13

Can I include another file in my fstab file?

I.e. can I have fstab execute lines from another file at an arbitrary point, and then return to the main file when completed?

jsj
  • 1,410

2 Answers2

12

Generally not, but with newer versions of mount/swapon/fsck... on Linux (from util-linux 2.19) at least, you can have more files (with .fstab extension) in /etc/fstab.d. So you can have a /etc/fstab.d/00_header.fstab, /etc/fstab.d/50_middle.fstab, /etc/fstab.d/99_end.fstab.

Another approach if all you want is mount -a to run some command is have an entry with your own filesystem type and create a /sbin/mount.own that does the work for you.

Note that recent versions of Ubuntu have that mountall that might get in the way.

Also note that some distributions process mounts in several stages using -t fstypes, which you may need to take into account as well.

-1

I have never seen a Unixy system with such an fstab(5)-setup. Look at mount(8) for the gory details of what can be done at mount time.

What do yu want this for? If really useful in more than a narrow range of usecases it just might get implemented...

vonbrand
  • 18,253
  • 4
    I have a lot of computers that mount the same nfs, I want to centralize the fstab life relating to that nfs (so I don't have to change it on all machines when it changes) – jsj Jan 28 '13 at 11:01
  • Do you have an svn or another version control system? Or if you have config management like salt, chef, puppet, ..etc?

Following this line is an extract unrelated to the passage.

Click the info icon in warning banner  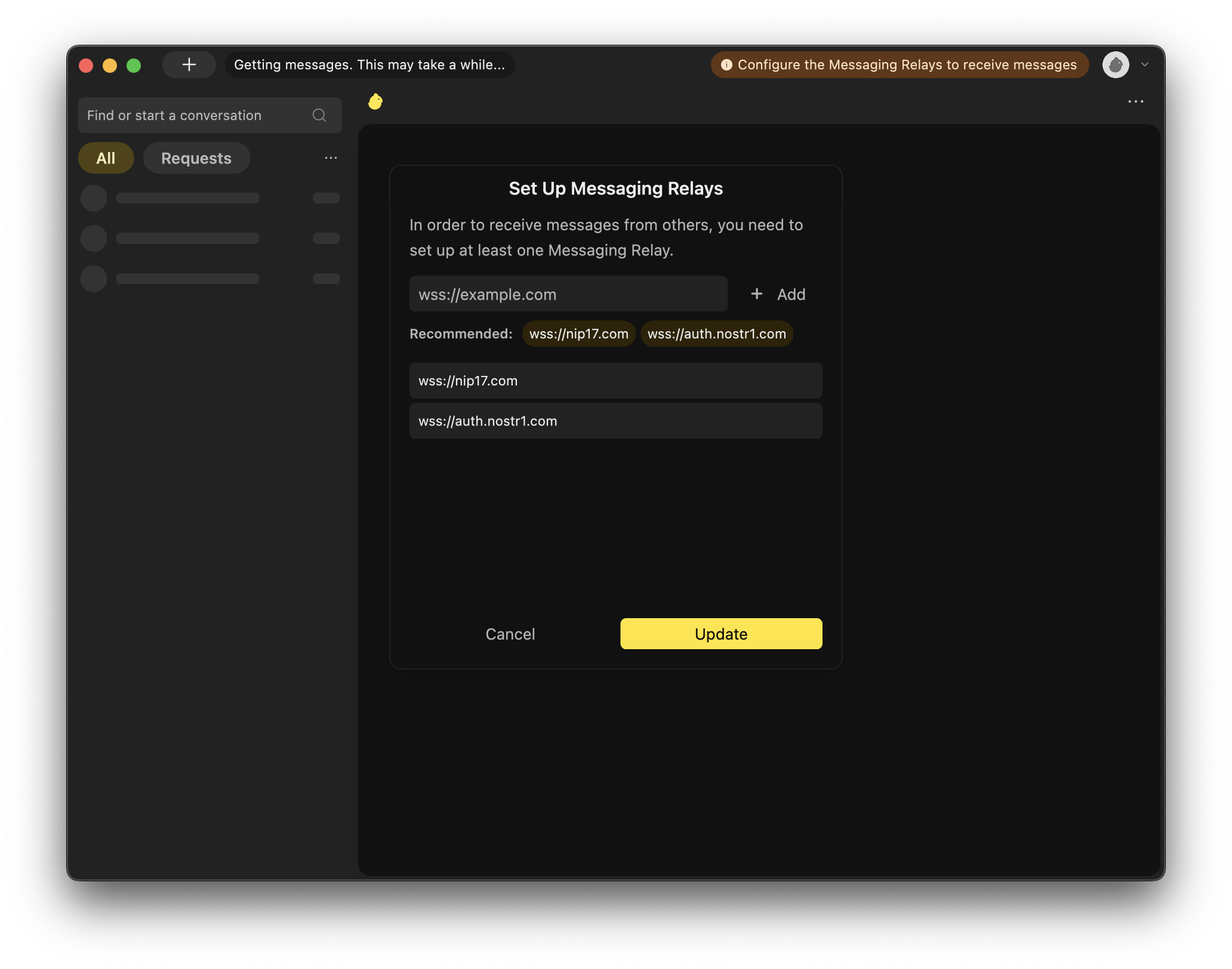pyautogui.click(x=726, y=65)
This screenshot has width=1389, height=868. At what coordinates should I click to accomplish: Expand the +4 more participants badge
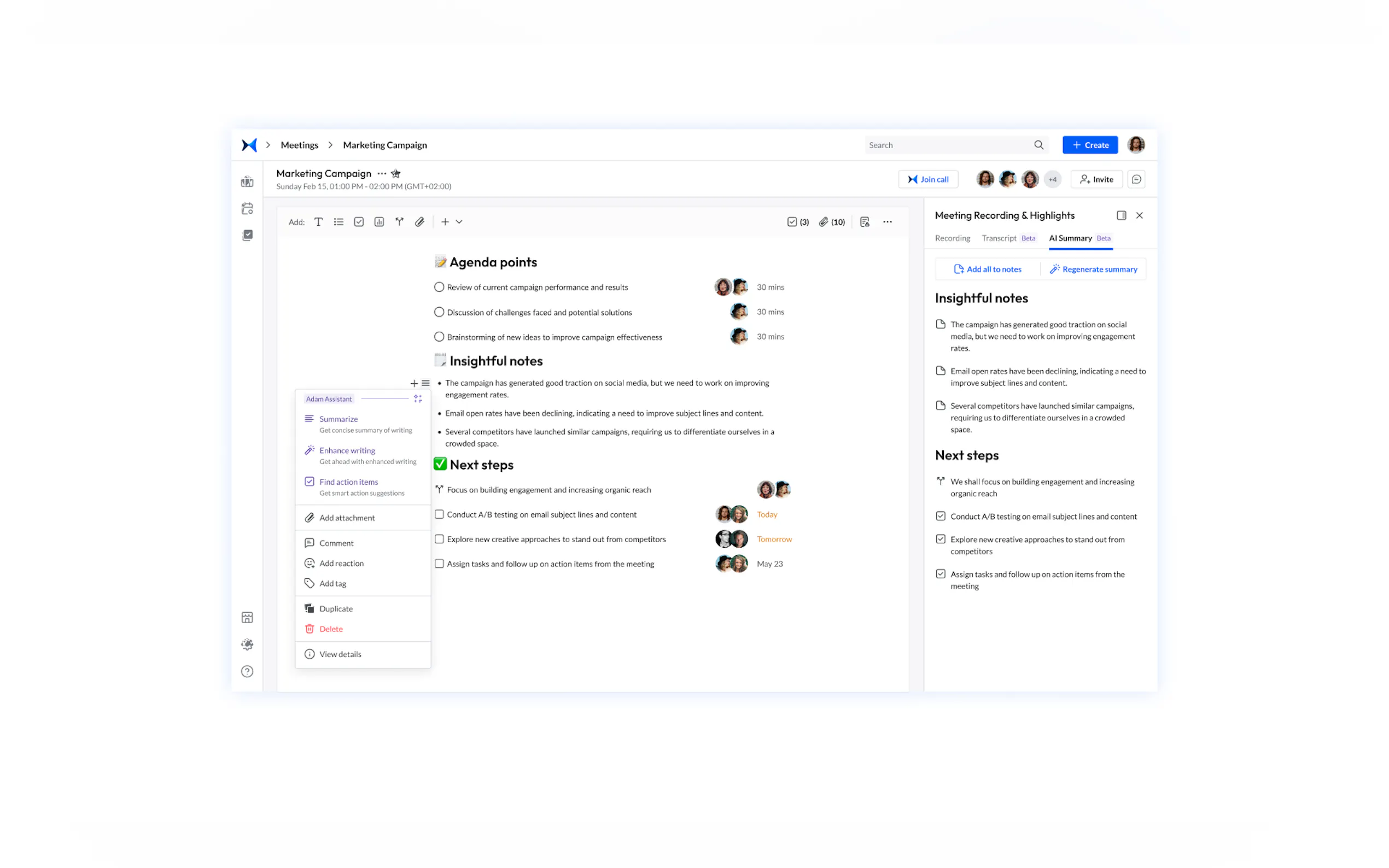[x=1052, y=179]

    In the case of svn, you can have a script that checks out from svn, and then builds/appends to /etc/fstab, monitor it periodically, compare from svn. If you have a config management, you can build your fstab from a template. For example, in salt, you can use jinja2 template to build the mounts portion of your /etc/fstab, and that would also prevent accidental typing errors.